February 14, 2020 12:51 am Published by Leave a comment


Managing climate risk: The way forward


Climate change is taking place at an accelerated pace, and further changes are anticipated due to various factors including global population growth, urbanisation, increased use of fossil fuels and deforestation. The impacts of climate change range from gradual changes in temperature and sea level to extreme weather conditions, including more intense floods, droughts, and storms. These impacts affect the environmental quality and the economic performance of countries. As a result, the lives and livelihoods of people around the world are at risk. Although effective mitigation of the emission of carbon dioxide and other greenhouse gases is crucial to avert long-term climate changes, some of the impacts projected for the coming decades can no longer be avoided. Given the strong linkages between the impacts of climate change and social and economic systems, it is imperative to develop a comprehensive climate risk management framework and introduce innovative mitigation and adaptation measures by addressing the whole spectrum of risks.
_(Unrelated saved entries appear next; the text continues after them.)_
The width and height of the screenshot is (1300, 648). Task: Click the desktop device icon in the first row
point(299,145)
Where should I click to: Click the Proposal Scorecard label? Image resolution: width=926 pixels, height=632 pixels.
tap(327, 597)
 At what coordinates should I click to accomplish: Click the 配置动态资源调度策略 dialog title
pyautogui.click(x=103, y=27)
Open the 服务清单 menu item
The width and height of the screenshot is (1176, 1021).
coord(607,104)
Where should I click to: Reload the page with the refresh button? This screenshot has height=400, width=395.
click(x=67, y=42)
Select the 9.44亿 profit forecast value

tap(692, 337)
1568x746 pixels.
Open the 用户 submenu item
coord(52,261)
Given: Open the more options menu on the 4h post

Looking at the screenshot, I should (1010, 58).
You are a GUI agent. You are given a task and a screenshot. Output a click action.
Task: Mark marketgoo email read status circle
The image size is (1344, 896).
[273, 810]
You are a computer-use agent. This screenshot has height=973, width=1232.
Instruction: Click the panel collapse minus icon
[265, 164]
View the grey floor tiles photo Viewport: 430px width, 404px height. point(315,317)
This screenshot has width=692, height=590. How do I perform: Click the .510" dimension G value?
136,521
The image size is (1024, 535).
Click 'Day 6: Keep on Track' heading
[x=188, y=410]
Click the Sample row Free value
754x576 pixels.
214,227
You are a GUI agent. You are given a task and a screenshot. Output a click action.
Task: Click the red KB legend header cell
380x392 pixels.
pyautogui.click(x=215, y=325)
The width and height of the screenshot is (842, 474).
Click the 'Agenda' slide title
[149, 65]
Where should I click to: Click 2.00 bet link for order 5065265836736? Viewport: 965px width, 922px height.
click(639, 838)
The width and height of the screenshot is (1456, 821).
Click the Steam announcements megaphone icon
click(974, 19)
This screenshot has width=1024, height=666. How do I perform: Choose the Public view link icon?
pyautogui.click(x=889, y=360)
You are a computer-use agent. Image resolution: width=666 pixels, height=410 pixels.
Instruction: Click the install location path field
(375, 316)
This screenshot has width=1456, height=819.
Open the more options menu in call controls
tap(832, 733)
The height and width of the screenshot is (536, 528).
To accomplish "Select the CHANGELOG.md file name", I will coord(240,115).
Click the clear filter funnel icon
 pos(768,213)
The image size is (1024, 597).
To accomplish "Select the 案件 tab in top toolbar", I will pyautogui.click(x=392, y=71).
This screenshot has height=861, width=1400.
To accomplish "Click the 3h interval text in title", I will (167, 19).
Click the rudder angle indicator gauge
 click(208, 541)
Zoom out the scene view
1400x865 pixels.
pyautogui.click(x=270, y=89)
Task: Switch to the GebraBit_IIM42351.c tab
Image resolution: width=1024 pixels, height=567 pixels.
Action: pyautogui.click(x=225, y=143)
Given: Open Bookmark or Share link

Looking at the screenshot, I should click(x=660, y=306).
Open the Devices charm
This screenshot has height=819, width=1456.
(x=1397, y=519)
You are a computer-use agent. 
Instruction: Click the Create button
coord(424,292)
This workshop will bring together the current state of knowledge about the impacts of climate change and promote interactive discussions among participants as to how to assess public perceptions of the risks posed by climate change and to develop strategies to communicate actual risks to different communities. Climate change risk communication will play an important role to change people’s decisions and behaviour towards the environment and reduce their carbon footprints.